Try to add a single quote in your rule to see if it passes by making this change,
<squote><squote> => <squote>{1,2}
If I remember it correctly, one difference between N and G literals is that G allows single quote. Your regular expression doesn't allow that.
EDIT: I thought you got all other DBCS literals working and just having issues with G-string so I just pointed out the difference between N and G. Now I took a closer look at your RE. It has problems. In the Cobol I used, you can mix ASCII with Japanese, for example,
G"ABC<ヲァィ>" <> are Shift-out/shift-in
You RE assumes the DBCS only. I would loose this restriction and try again.

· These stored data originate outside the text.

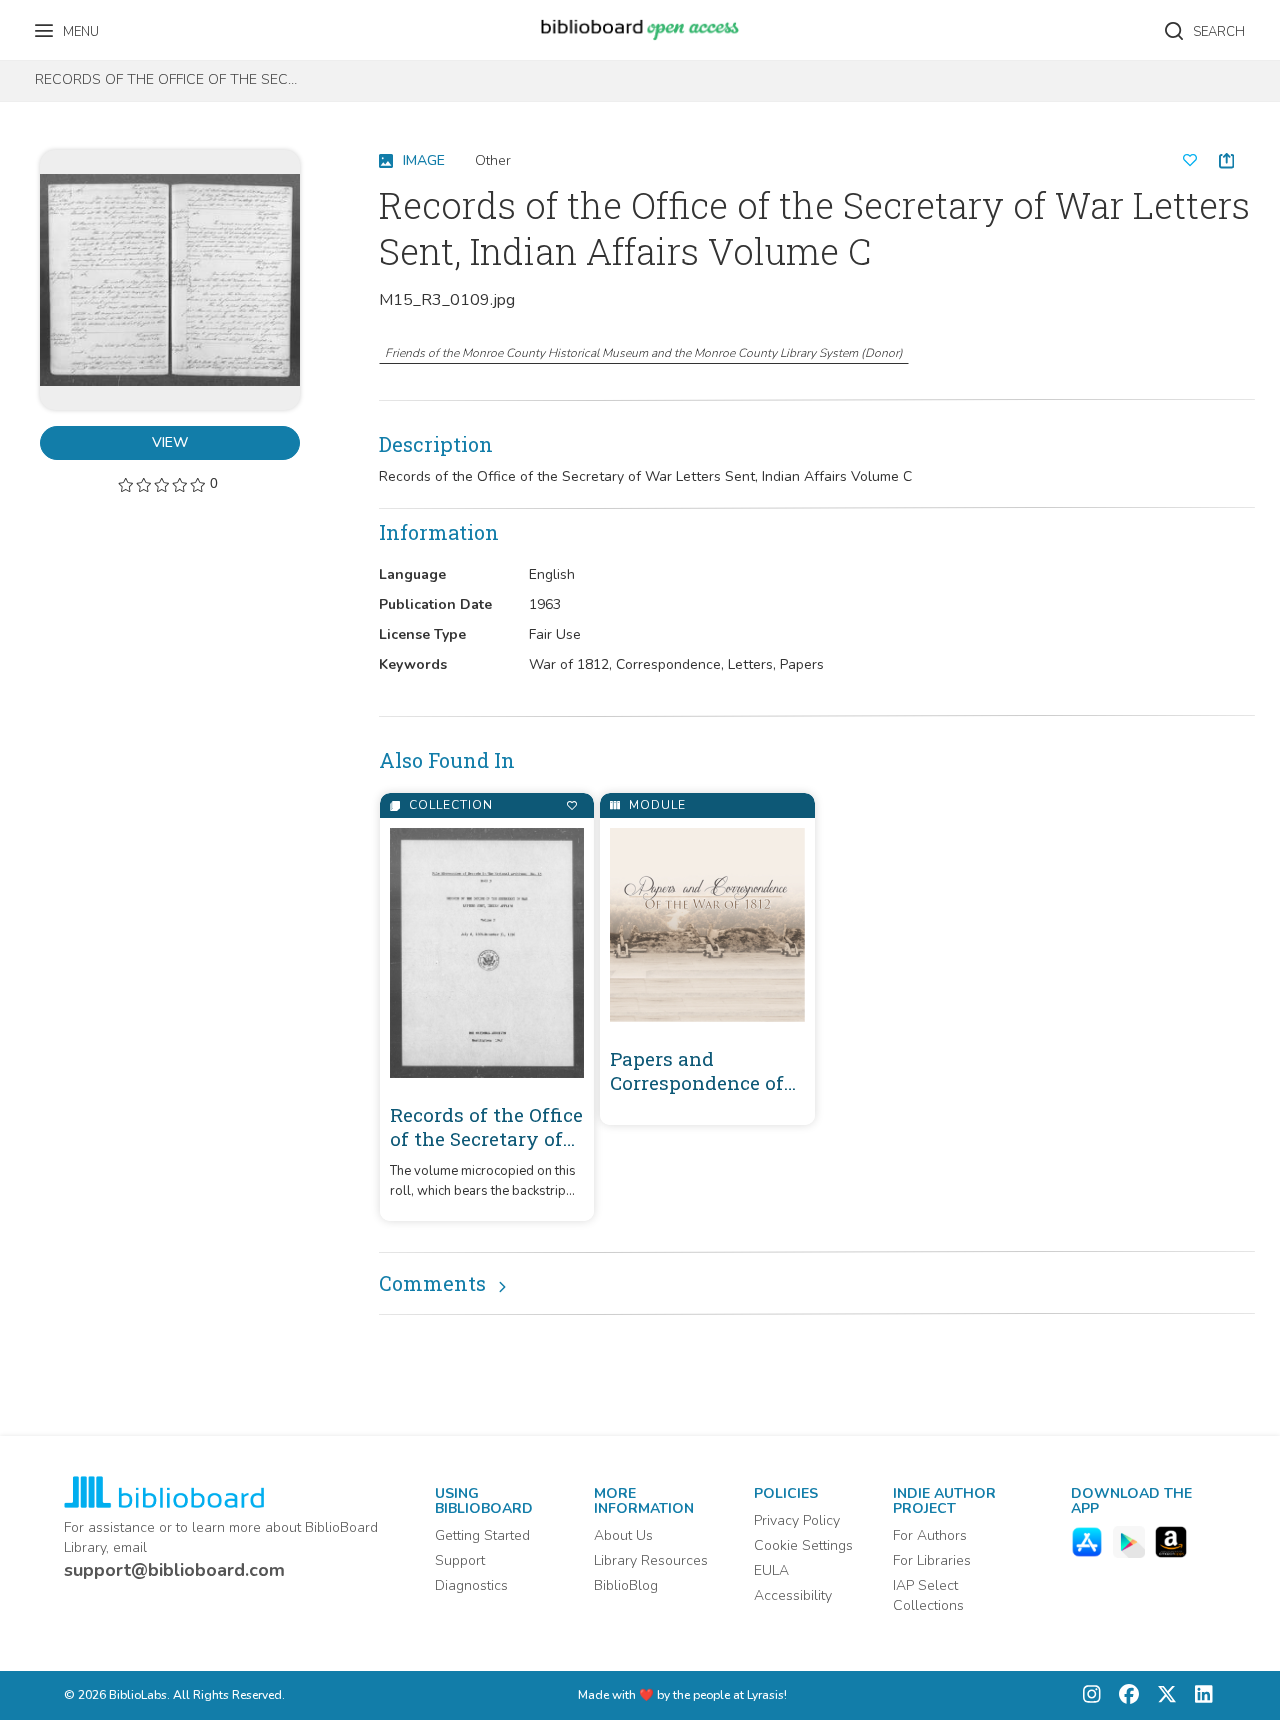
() (644, 353)
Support (460, 1560)
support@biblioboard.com (174, 1570)
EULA (771, 1570)
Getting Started (482, 1535)
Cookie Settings (803, 1545)
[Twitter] (1162, 1695)
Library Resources (651, 1560)
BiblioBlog (626, 1585)
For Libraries (932, 1560)
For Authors (930, 1535)
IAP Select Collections (928, 1595)
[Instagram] (1092, 1695)
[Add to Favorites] (571, 805)
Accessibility (793, 1595)
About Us (623, 1535)
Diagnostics (471, 1585)
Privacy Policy (797, 1520)
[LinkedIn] (1199, 1695)
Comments (432, 1283)
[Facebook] (1124, 1695)
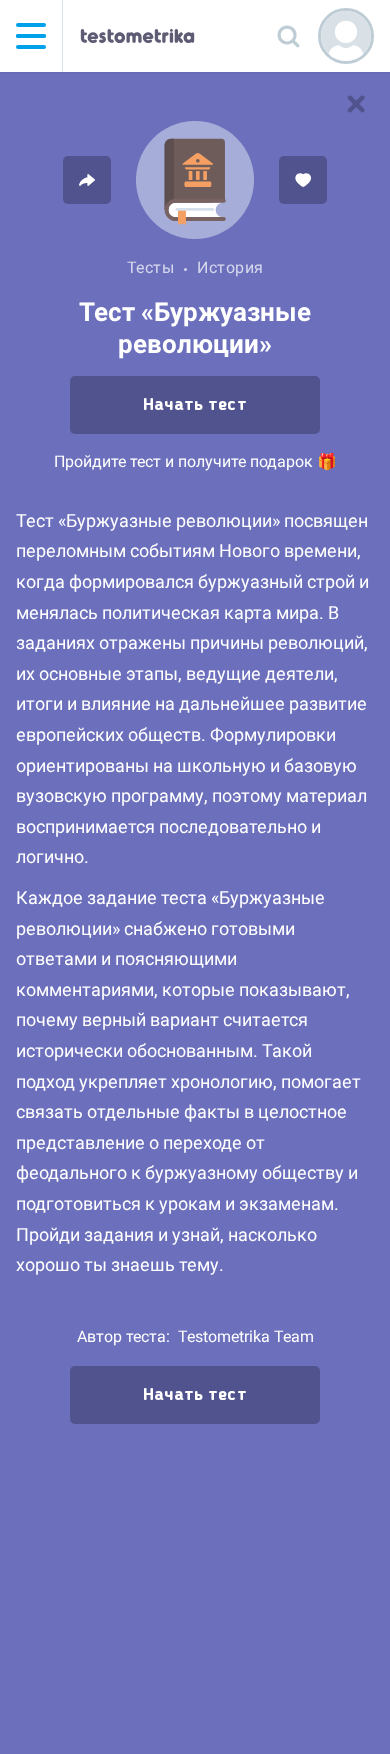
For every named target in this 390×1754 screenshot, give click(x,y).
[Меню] (31, 36)
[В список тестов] (356, 104)
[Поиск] (288, 36)
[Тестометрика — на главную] (137, 36)
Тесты (151, 267)
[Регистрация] (346, 36)
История (230, 267)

I don't think it's possible to handle G literals entirely in regular expression. There is no way to keep track of matching quotes and SO/SI with a finite state machine alone. Your RE is so complicated because it's trying to do the impossible. I would just simplify it and take care of mismatching tokens manually.
You could also face encoding issues. The code could be in EBCDIC (Katakana) or UTF-16, treating it as ASCII will not work. SO/SI sometimes are converted to 0x1E/0x1F on Windows.
I am just trying to help you shoot in the dark without seeing the actual code :)
Does <NotLineOrParagraphSeparatorNorApostropheNorShiftInNorShiftOut> also include single and double quotation marks, or just apostrophes? That would be a problem, as it would consume the literal closing character sequence >' ...
I would check the definition of all other macros to make sure. The only obvious problem that I can see is the <squote><squote> that you already seem to be aware of.